Jason Moran
September 19-23, 2022
Jason Moran is a jazz pianist, composer, MacArthur Fellow, and Artistic Director for Jazz at the John F. Kennedy Center for the Performing Arts. With his ensemble, he will present a multidisciplinary program entitled “James Reese Europe and the Harlem Hellfighters: The Absence of Ruin.” The piece is an homage to ragtime pioneer and World War I hero James Reese Europe, an iconic figure in the evolution of African-American music and leader of a crack military music ensemble that popularized the new spirit of jazz. His residency is co-sponsored by the Department of Music and the Music@Amherst series.
Karma Chávez
October 23-29, 2022
Chair and Associate Professor in the Department of Mexican American and Latina/o Studies at the University of Texas at Austin, Karma Chávez is the author of Queer Migration Politics: Activist Rhetoric and Coalitional Possibilities (2013) and Palestine on the Air (2019).
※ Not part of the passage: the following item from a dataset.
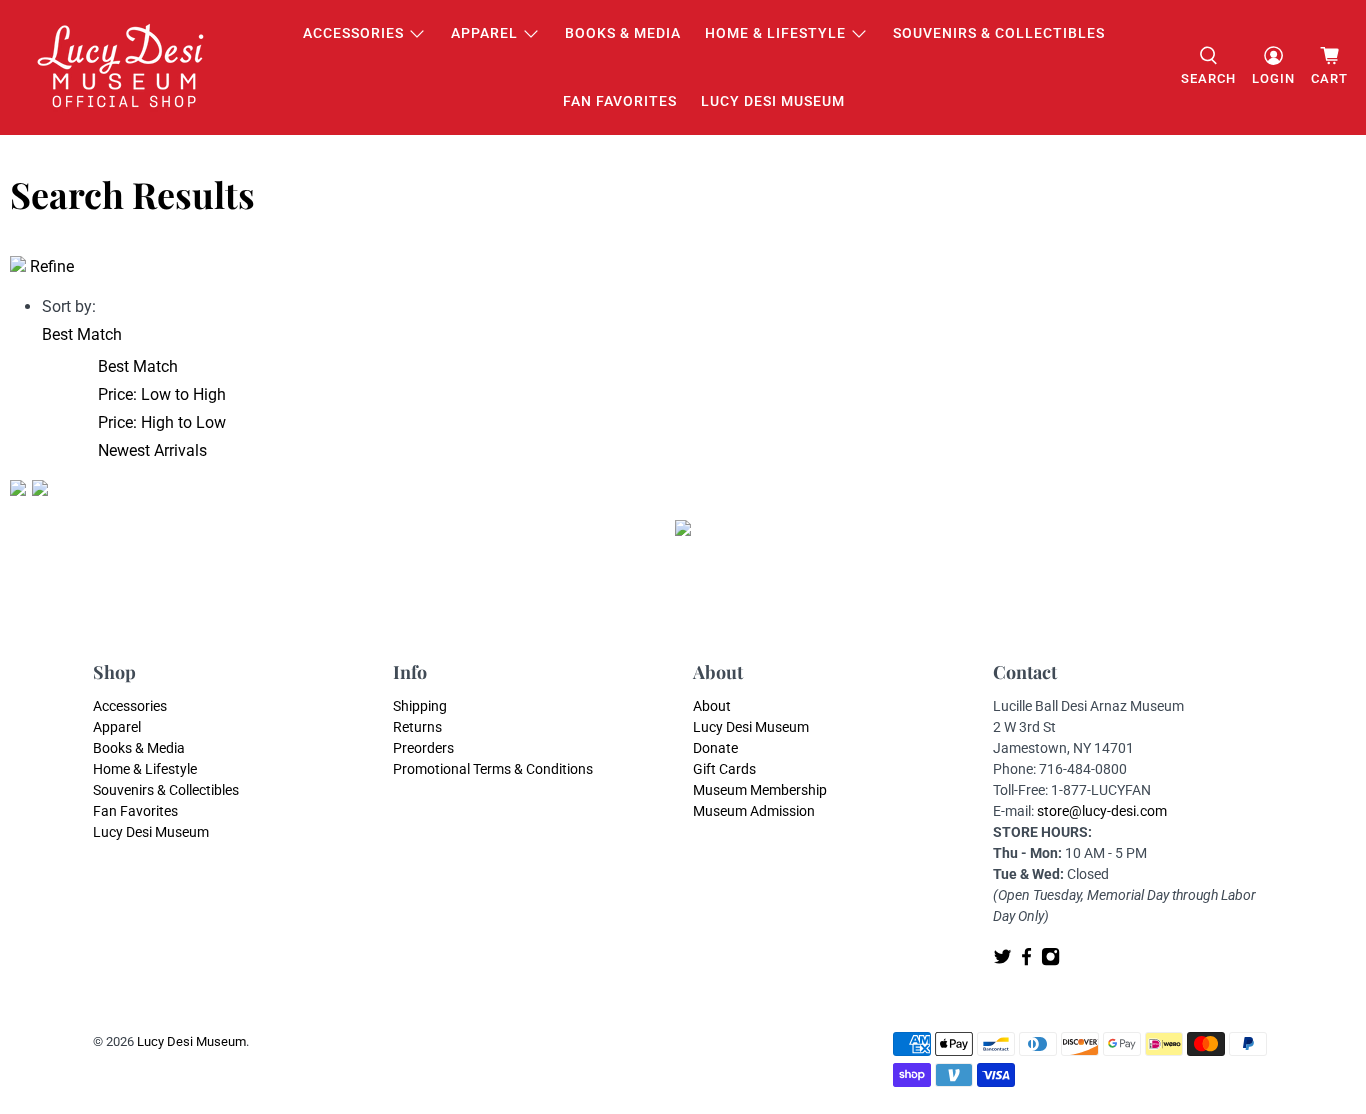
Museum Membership (760, 790)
She is a member of the radical queer collective “Against Equality,” a former organizer for “LGBT Books to Prisoners,” and for years has worked closely with community-based organizations on issues surrounding queer, racial, economic, and immigrant justice.
Hilton Als
February 24-26, 2023
Hilton Als is an associate professor of writing at Columbia University and a staff writer and theater critic for The New Yorker magazine. He is a Guggenheim Fellow and a recipient of the Berlin Prize of the American Academy in Berlin. In 2017, he was awarded the Pulitzer Prize for Criticism. As an art curator, Als has been responsible for exhibitions including the group show Forces in Nature and Alice Neel, Uptown. In the coming year, the Mead Art Museum at Amherst College will host his most recent exhibit, God Made My Face: A Collective Portrait of James Baldwin. His residency is also part of LitFest, the college's annual literary festival.
Saidiya Hartman
April 4-7, 2023
Saidiya Hartman is Professor of English and Comparative Literature at Columbia University, where her major fields of inquiry are African American and American literature and cultural history, slavery, law and literature, and performance studies. Author of Scenes of Subjection: Terror, Slavery, and Self-making in Nineteenth-Century America (1997), Lose Your Mother: A Journey Along the Atlantic Slave Route ( 2007), and Wayward Lives, Beautiful Experiments: Intimate Histories of Social Upheaval (2020), she is on the editorial board of Callaloo and has been the recipient of numerous prestigious fellowships.